The resolution of these appeals does not necessitate a reference to the European Court of Justice. In so far as it raises issues of European law for determination, they are either not open to reasonable doubt or involve the application by this Court to the facts of established principles of European law (para 84).

(D) Both appeals fall therefore, in my opinion, to be dismissed (para 85)”.

Comment

In her concurring judgment Lady Hale DPSC described vote for prisoners as “an emotive subject” (para 86). While she had “some sympathy for the view of the Strasbourg court that our present law is arbitrary and indiscriminate” she acknowledged “how difficult it would be to devise any alternative scheme which would not also have some element of arbitrariness about it” (para 98). That said, she had no sympathy whatsoever for the appellants (para 99).

Lord Clarke JSC concurred, but in a brief judgment raised the point which worries everyone who is concerned about the current blanket ban. Commenting on the Strasbourg ruling in Hirst (No. 2) he pointed out (at para 109) that the automatic ban

“… applies automatically to all prisoners irrespective of the nature and gravity of the relevant offence or the individual circumstances of the particular offender. It thus applies to those sentenced to very short sentences and operates in an arbitrary way for two reasons. First, it applies in the same way to a person sentenced to 28 days or 28 years. Yet there is clearly an enormous gulf in terms of culpability between those sentenced to 28 days for, say, persistent shoplifting and those sentenced to 28 years for a very serious offence. Secondly, whether a person loses the right to vote depends upon the chance that the relevant person happens to be in prison on a particular day, by comparison perhaps with a co-defendant who received an identical sentence but is on bail pending appeal. Moreover, it is difficult to see how it can be proportionate to deprive a person of a vote which is relevant to the governance of the state for a period of five years in circumstances where that person may be in prison for no more than 14 days”.

He concluded (at para 110)  that there was “much to be said for the Strasbourg Court’s approach to a blanket ban, at any rate absent detailed consideration of the pros and cons of such a ban”.

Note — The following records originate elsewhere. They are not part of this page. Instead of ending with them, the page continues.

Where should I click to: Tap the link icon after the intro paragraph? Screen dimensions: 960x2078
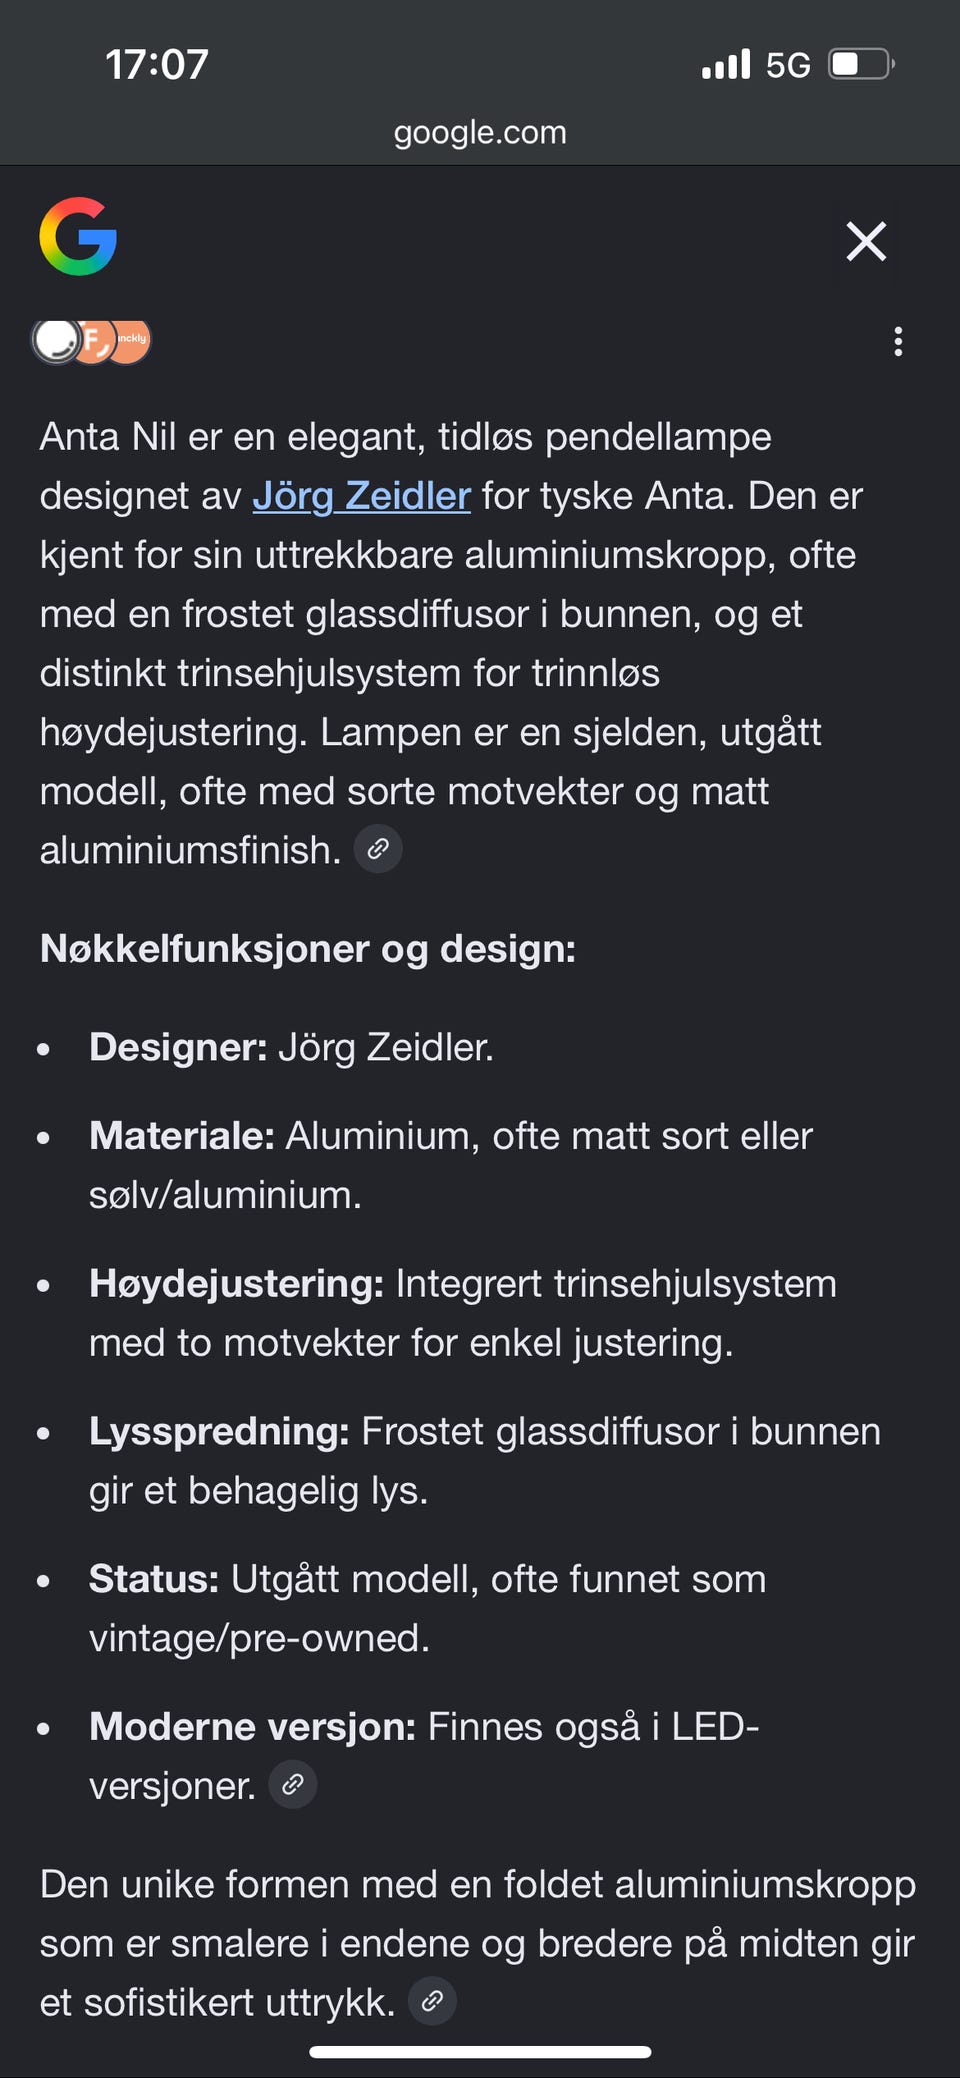378,849
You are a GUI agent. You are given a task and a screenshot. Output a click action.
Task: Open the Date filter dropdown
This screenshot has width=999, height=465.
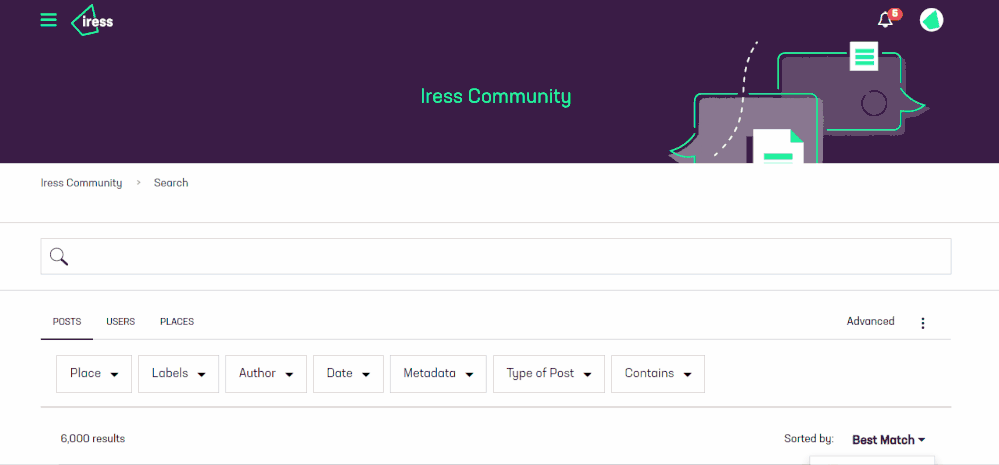(349, 374)
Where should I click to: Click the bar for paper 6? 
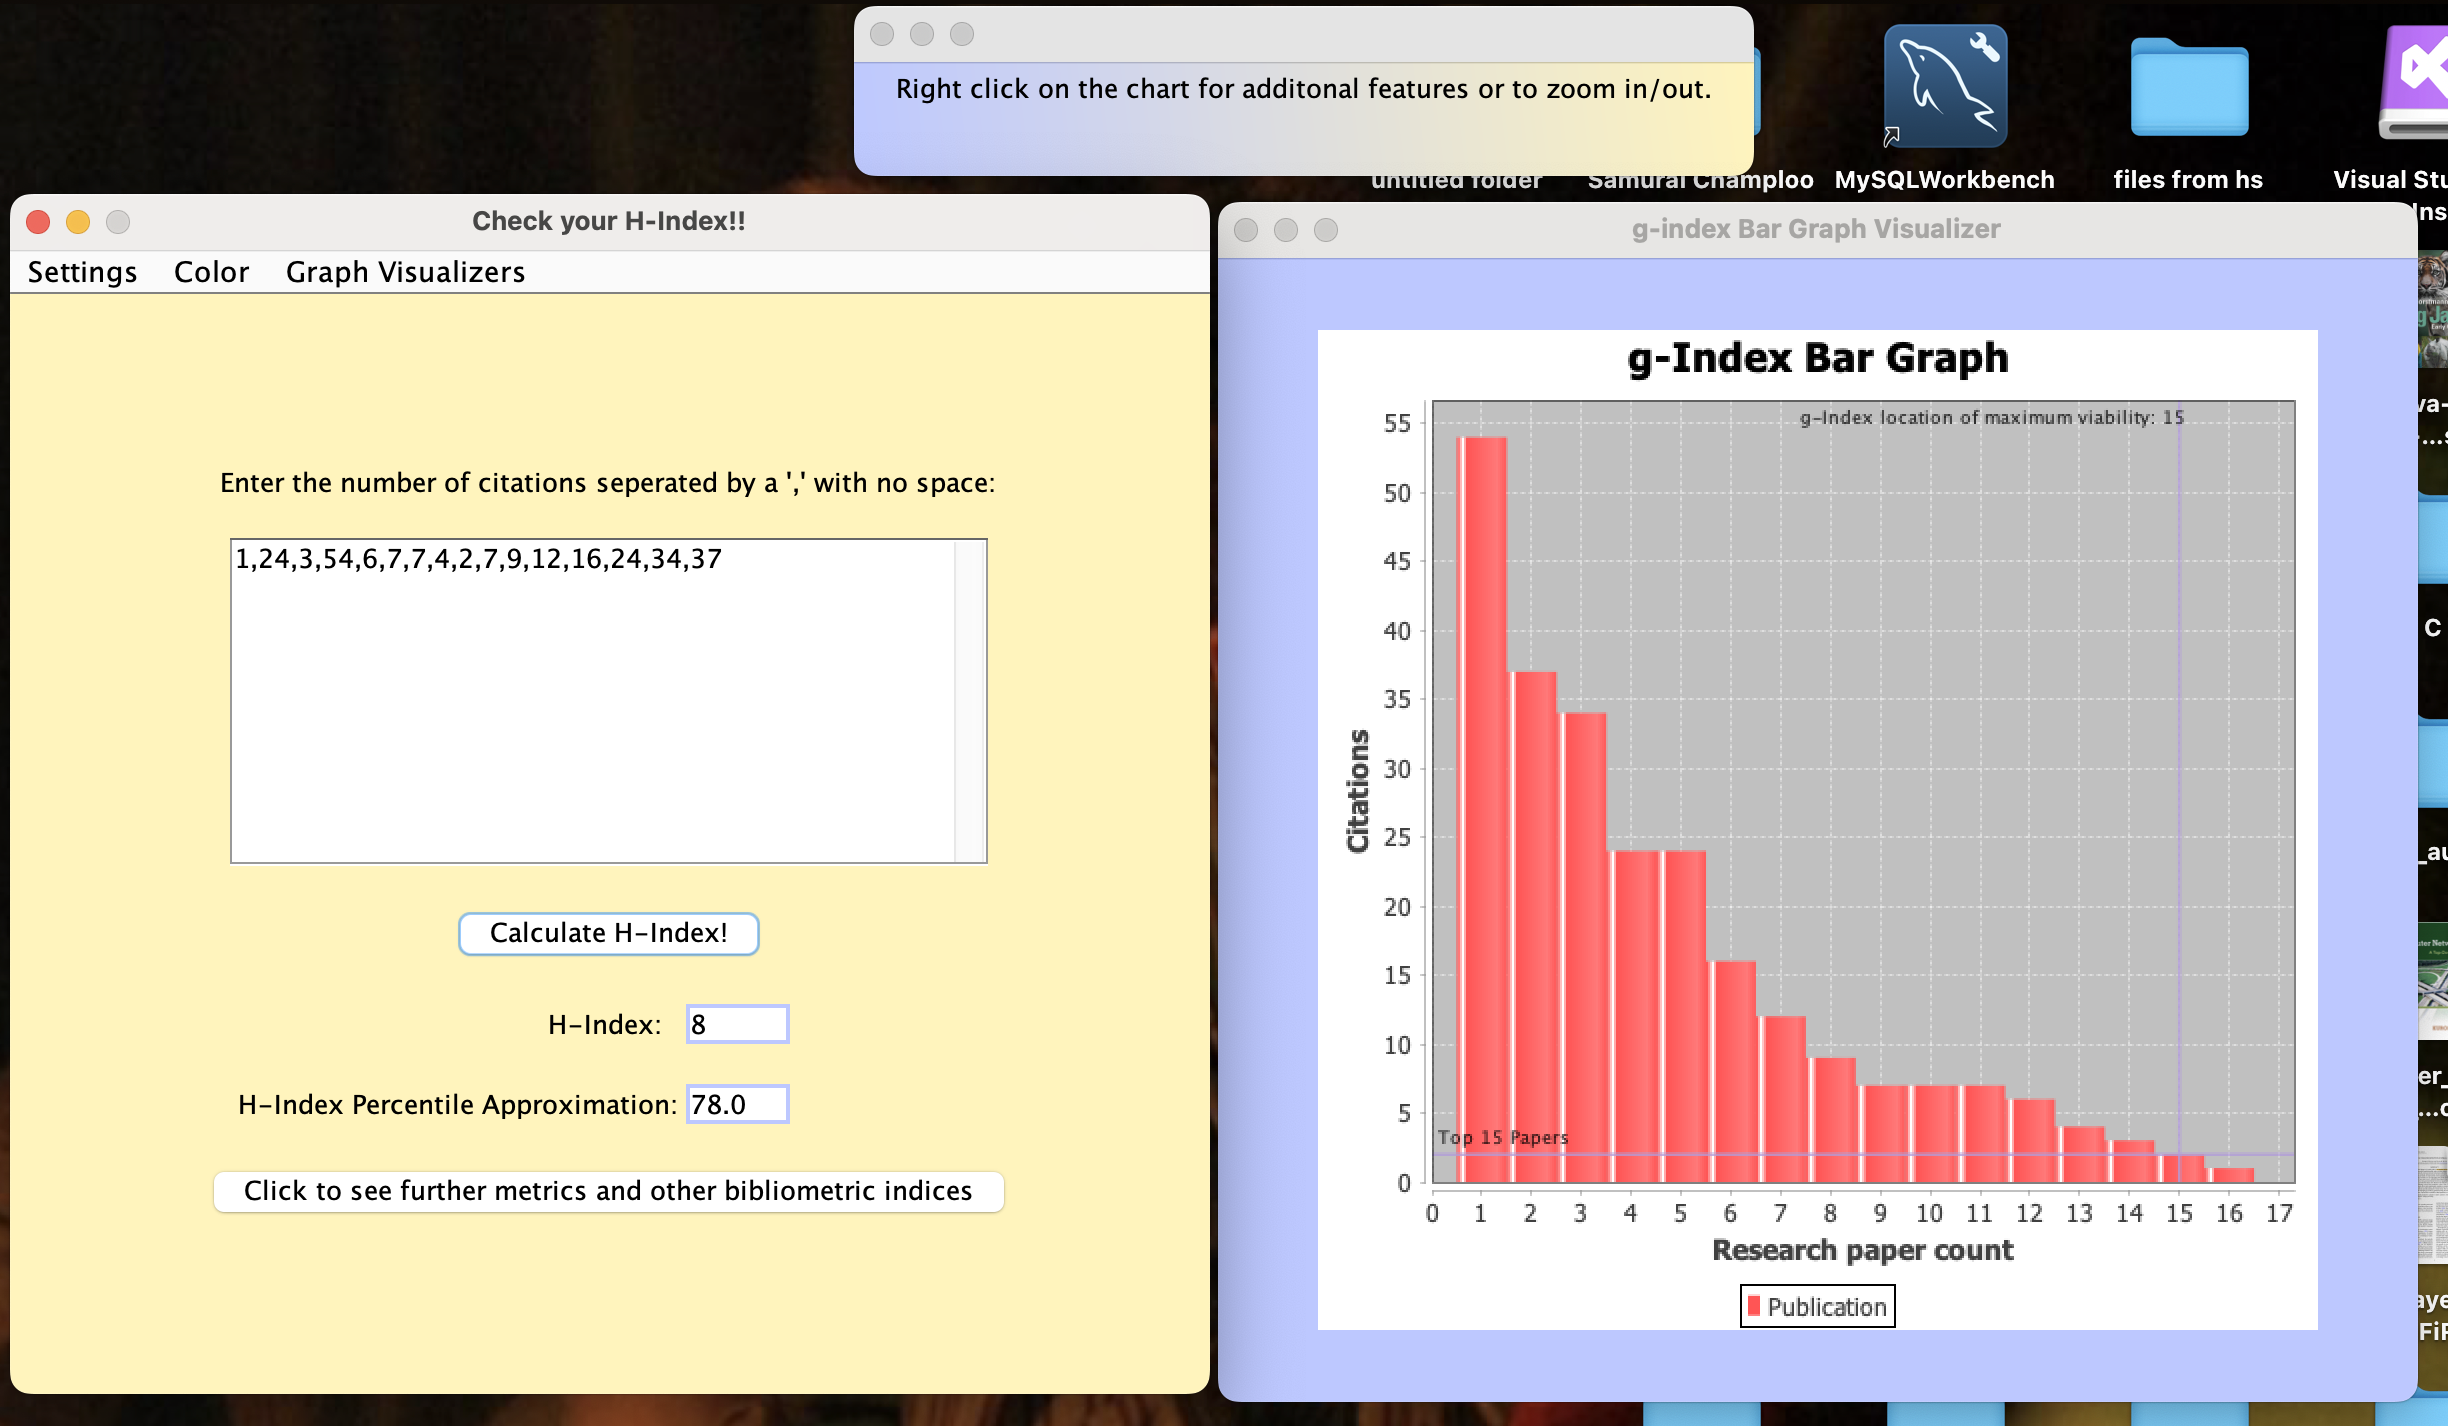(1732, 1070)
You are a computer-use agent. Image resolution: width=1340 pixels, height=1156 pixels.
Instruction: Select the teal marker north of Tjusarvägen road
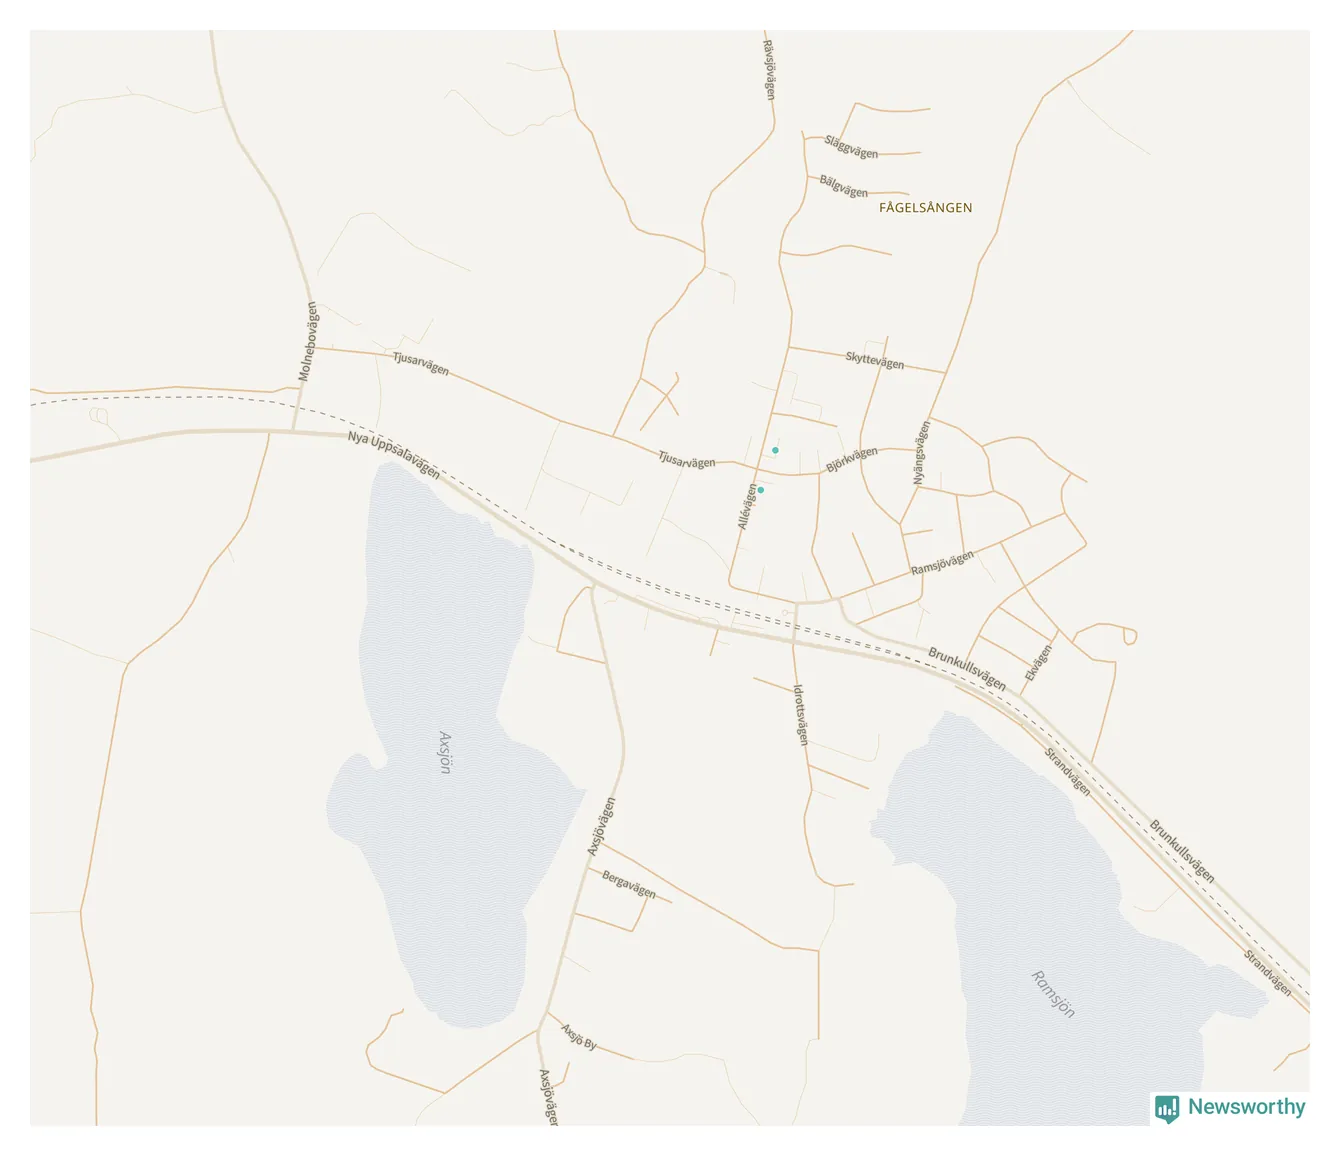coord(775,450)
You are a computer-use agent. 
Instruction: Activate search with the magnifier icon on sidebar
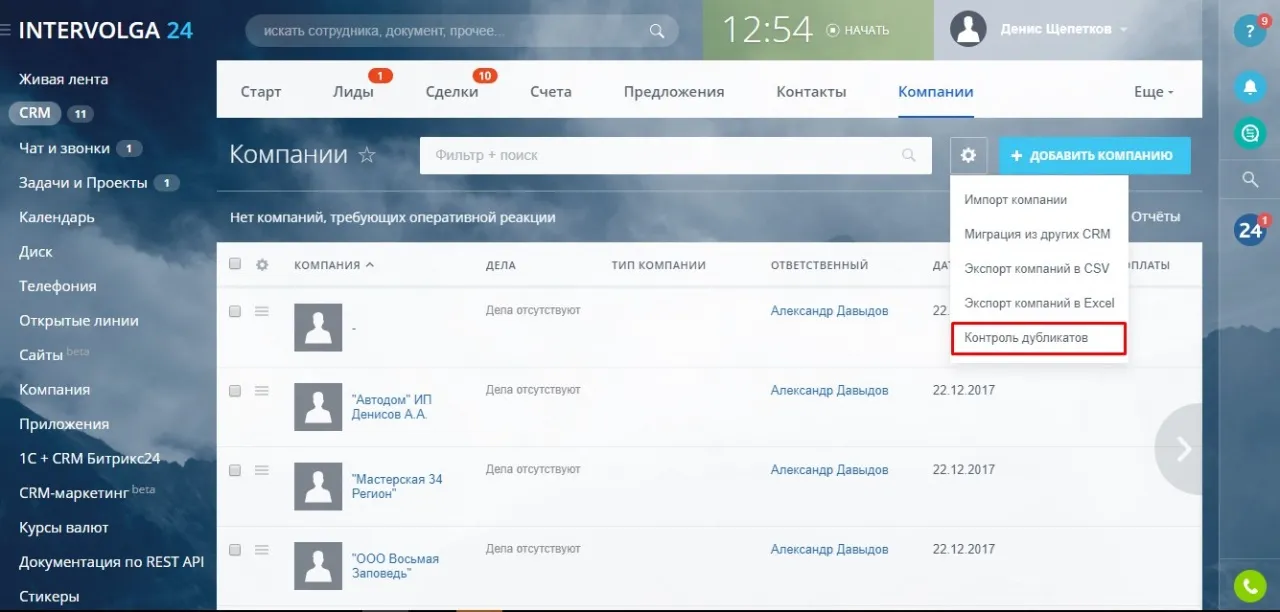click(1249, 179)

So: back to Parliament – which, on past form, will do nothing about the issue. But Lord Clarke’s point will not go away: is the loss of the right to vote as a result of 28 days imprisonment for a very minor offence in any way comparable to loss of that right for someone serving a life sentence? (The broader question as to whether it is a sensible use of resources to imprison anyone for 28 days in the first place is beyond the scope of this post.)